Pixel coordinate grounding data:
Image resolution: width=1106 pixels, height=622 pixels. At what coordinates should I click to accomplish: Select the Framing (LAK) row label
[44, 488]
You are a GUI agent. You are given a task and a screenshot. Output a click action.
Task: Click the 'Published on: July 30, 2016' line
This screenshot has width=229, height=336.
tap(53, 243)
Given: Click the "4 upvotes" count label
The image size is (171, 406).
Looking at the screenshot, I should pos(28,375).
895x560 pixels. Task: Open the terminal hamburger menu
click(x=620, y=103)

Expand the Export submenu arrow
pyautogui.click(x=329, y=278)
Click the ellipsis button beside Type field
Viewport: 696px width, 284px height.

INSTRUCTIONS TO FOLLOW: Word for word, return the lines from the one holding "The image size is (171, 406)." through the end of the entries above.

TASK OUTPUT:
The image size is (171, 406).
Looking at the screenshot, I should pos(28,375).
895x560 pixels. Task: Open the terminal hamburger menu
click(x=620, y=103)

Expand the Export submenu arrow
pyautogui.click(x=329, y=278)
Click the ellipsis button beside Type field
Viewport: 696px width, 284px height.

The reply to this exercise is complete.